* **Problem description**: Reproduce all entries precisely as they are written.

* **Study material**:
%%

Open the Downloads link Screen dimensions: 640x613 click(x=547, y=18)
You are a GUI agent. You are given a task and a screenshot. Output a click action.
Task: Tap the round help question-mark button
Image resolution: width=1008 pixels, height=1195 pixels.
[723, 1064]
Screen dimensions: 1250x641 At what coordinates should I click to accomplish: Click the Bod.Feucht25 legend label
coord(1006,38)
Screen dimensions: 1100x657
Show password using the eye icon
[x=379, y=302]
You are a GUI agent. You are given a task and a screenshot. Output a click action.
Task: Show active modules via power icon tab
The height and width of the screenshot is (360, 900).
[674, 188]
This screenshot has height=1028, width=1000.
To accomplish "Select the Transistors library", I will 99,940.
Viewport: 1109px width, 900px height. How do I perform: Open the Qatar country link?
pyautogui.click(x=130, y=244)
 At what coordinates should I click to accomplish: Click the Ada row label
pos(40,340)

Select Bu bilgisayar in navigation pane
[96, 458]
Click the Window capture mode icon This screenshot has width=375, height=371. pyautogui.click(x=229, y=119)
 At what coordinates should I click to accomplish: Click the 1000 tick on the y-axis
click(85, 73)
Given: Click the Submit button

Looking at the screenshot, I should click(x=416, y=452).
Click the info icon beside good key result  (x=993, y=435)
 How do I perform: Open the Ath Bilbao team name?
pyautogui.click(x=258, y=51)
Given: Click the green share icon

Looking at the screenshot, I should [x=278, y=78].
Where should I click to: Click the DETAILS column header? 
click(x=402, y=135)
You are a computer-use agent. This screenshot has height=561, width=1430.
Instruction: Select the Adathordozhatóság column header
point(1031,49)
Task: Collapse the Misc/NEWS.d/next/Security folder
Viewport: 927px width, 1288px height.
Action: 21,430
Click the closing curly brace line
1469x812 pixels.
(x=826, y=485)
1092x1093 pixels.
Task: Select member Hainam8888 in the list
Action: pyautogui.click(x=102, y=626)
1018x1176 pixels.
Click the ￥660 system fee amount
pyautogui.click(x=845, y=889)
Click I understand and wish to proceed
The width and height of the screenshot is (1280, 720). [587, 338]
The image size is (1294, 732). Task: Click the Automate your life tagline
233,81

%%

* **Answer to the problem**:
Open the Downloads link Screen dimensions: 640x613 click(x=547, y=18)
You are a GUI agent. You are given a task and a screenshot. Output a click action.
Task: Tap the round help question-mark button
Image resolution: width=1008 pixels, height=1195 pixels.
[723, 1064]
Screen dimensions: 1250x641 At what coordinates should I click to accomplish: Click the Bod.Feucht25 legend label
coord(1006,38)
Screen dimensions: 1100x657
Show password using the eye icon
[x=379, y=302]
You are a GUI agent. You are given a task and a screenshot. Output a click action.
Task: Show active modules via power icon tab
The height and width of the screenshot is (360, 900).
[674, 188]
This screenshot has height=1028, width=1000.
To accomplish "Select the Transistors library", I will 99,940.
Viewport: 1109px width, 900px height. How do I perform: Open the Qatar country link?
pyautogui.click(x=130, y=244)
 At what coordinates should I click to accomplish: Click the Ada row label
pos(40,340)

Select Bu bilgisayar in navigation pane
[96, 458]
Click the Window capture mode icon This screenshot has width=375, height=371. pyautogui.click(x=229, y=119)
 At what coordinates should I click to accomplish: Click the 1000 tick on the y-axis
click(85, 73)
Given: Click the Submit button

Looking at the screenshot, I should click(x=416, y=452).
Click the info icon beside good key result  (x=993, y=435)
 How do I perform: Open the Ath Bilbao team name?
pyautogui.click(x=258, y=51)
Given: Click the green share icon

Looking at the screenshot, I should [x=278, y=78].
Where should I click to: Click the DETAILS column header? 
click(x=402, y=135)
You are a computer-use agent. This screenshot has height=561, width=1430.
Instruction: Select the Adathordozhatóság column header
point(1031,49)
Task: Collapse the Misc/NEWS.d/next/Security folder
Viewport: 927px width, 1288px height.
Action: 21,430
Click the closing curly brace line
1469x812 pixels.
(x=826, y=485)
1092x1093 pixels.
Task: Select member Hainam8888 in the list
Action: pyautogui.click(x=102, y=626)
1018x1176 pixels.
Click the ￥660 system fee amount
pyautogui.click(x=845, y=889)
Click I understand and wish to proceed
The width and height of the screenshot is (1280, 720). [587, 338]
The image size is (1294, 732). Task: Click the Automate your life tagline
233,81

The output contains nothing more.